→ **Input for this task**
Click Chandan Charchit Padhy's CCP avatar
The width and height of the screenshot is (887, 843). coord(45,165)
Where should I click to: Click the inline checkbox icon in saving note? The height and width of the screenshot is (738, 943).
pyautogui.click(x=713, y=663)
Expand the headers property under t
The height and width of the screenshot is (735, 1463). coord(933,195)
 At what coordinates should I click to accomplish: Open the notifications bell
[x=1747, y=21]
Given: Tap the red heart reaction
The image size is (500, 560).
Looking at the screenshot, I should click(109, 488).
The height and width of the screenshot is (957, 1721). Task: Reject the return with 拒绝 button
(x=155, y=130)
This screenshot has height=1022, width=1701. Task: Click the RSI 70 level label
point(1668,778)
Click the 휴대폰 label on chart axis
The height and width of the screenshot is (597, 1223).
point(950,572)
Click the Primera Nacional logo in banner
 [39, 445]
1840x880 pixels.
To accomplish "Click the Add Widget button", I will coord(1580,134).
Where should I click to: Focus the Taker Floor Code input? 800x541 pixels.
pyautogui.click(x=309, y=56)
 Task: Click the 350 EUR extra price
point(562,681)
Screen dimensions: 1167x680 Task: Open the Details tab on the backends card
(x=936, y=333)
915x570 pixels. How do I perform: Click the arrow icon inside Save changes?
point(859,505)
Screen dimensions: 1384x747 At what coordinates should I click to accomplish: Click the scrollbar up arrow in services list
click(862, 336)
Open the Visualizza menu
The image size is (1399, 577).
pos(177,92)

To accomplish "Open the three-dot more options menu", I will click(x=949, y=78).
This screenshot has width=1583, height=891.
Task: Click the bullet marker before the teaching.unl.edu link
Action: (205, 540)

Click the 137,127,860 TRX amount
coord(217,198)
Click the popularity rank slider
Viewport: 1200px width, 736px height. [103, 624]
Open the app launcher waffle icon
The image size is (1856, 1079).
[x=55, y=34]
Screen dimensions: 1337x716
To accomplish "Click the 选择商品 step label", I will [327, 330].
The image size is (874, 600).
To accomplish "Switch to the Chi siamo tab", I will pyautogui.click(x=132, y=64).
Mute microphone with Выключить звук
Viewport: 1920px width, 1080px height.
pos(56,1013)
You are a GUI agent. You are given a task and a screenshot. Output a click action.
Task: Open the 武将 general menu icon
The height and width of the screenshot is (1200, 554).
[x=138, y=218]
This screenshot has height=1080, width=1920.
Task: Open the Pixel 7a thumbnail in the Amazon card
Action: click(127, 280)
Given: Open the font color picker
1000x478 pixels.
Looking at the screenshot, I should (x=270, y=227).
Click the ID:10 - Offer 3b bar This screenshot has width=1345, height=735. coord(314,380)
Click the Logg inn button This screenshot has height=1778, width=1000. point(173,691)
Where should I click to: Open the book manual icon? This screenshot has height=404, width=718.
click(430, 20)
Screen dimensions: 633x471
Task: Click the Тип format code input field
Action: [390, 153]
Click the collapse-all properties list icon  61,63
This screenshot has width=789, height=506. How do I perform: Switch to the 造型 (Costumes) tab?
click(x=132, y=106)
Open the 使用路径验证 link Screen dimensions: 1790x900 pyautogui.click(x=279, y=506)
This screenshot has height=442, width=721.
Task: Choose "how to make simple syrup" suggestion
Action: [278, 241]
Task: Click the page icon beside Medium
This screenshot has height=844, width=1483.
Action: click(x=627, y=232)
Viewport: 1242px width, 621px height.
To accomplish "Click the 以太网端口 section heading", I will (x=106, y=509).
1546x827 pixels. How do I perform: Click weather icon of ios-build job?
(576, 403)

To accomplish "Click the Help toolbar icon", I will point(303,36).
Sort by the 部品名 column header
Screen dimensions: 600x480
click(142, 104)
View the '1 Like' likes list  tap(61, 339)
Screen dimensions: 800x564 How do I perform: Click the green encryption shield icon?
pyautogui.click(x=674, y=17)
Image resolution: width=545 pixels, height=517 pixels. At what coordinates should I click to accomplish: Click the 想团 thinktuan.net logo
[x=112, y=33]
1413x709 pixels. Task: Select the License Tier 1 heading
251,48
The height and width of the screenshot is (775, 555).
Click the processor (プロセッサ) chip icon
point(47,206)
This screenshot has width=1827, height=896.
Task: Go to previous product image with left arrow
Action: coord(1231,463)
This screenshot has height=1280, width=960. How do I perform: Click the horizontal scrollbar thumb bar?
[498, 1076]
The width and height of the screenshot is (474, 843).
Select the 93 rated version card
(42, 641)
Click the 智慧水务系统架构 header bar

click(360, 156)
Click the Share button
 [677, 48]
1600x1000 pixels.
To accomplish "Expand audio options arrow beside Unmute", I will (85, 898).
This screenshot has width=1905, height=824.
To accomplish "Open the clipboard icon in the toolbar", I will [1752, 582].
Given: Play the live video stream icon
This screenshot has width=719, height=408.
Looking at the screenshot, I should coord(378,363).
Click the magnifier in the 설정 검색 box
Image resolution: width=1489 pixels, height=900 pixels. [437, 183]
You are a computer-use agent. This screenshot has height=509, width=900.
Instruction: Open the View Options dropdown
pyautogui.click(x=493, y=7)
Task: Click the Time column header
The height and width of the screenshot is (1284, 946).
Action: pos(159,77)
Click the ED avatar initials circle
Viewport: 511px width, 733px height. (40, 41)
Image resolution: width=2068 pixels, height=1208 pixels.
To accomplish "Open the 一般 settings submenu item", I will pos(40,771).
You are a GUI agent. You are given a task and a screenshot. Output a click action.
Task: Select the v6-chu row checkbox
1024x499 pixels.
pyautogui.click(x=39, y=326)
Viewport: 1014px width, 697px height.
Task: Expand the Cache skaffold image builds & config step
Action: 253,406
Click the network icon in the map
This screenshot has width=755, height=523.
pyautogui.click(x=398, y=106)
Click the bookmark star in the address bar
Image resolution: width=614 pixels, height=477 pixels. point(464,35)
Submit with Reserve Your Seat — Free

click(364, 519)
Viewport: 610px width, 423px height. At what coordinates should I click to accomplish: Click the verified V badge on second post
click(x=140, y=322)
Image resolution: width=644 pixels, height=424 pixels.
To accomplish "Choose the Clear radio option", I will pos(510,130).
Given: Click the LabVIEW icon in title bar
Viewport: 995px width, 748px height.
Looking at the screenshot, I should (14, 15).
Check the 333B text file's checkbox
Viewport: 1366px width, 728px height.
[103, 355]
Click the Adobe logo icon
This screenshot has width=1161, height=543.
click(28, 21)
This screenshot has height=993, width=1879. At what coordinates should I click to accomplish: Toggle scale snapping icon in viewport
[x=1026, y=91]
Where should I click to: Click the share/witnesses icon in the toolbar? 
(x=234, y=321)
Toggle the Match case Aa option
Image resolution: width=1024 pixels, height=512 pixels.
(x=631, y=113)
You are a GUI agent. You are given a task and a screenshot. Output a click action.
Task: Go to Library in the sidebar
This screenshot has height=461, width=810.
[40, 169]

→ **Task details**
Every line from the one containing "This screenshot has width=755, height=523." to the end of the entries must be set down exactly, with none omitted and none added.

→ **Solution to this problem**
This screenshot has width=755, height=523.
pyautogui.click(x=398, y=106)
Click the bookmark star in the address bar
Image resolution: width=614 pixels, height=477 pixels. point(464,35)
Submit with Reserve Your Seat — Free

click(364, 519)
Viewport: 610px width, 423px height. At what coordinates should I click to accomplish: Click the verified V badge on second post
click(x=140, y=322)
Image resolution: width=644 pixels, height=424 pixels.
To accomplish "Choose the Clear radio option", I will pos(510,130).
Given: Click the LabVIEW icon in title bar
Viewport: 995px width, 748px height.
Looking at the screenshot, I should (14, 15).
Check the 333B text file's checkbox
Viewport: 1366px width, 728px height.
[103, 355]
Click the Adobe logo icon
This screenshot has width=1161, height=543.
click(28, 21)
This screenshot has height=993, width=1879. At what coordinates should I click to accomplish: Toggle scale snapping icon in viewport
[x=1026, y=91]
Where should I click to: Click the share/witnesses icon in the toolbar? 
(x=234, y=321)
Toggle the Match case Aa option
Image resolution: width=1024 pixels, height=512 pixels.
(x=631, y=113)
You are a GUI agent. You are given a task and a screenshot. Output a click action.
Task: Go to Library in the sidebar
This screenshot has height=461, width=810.
[40, 169]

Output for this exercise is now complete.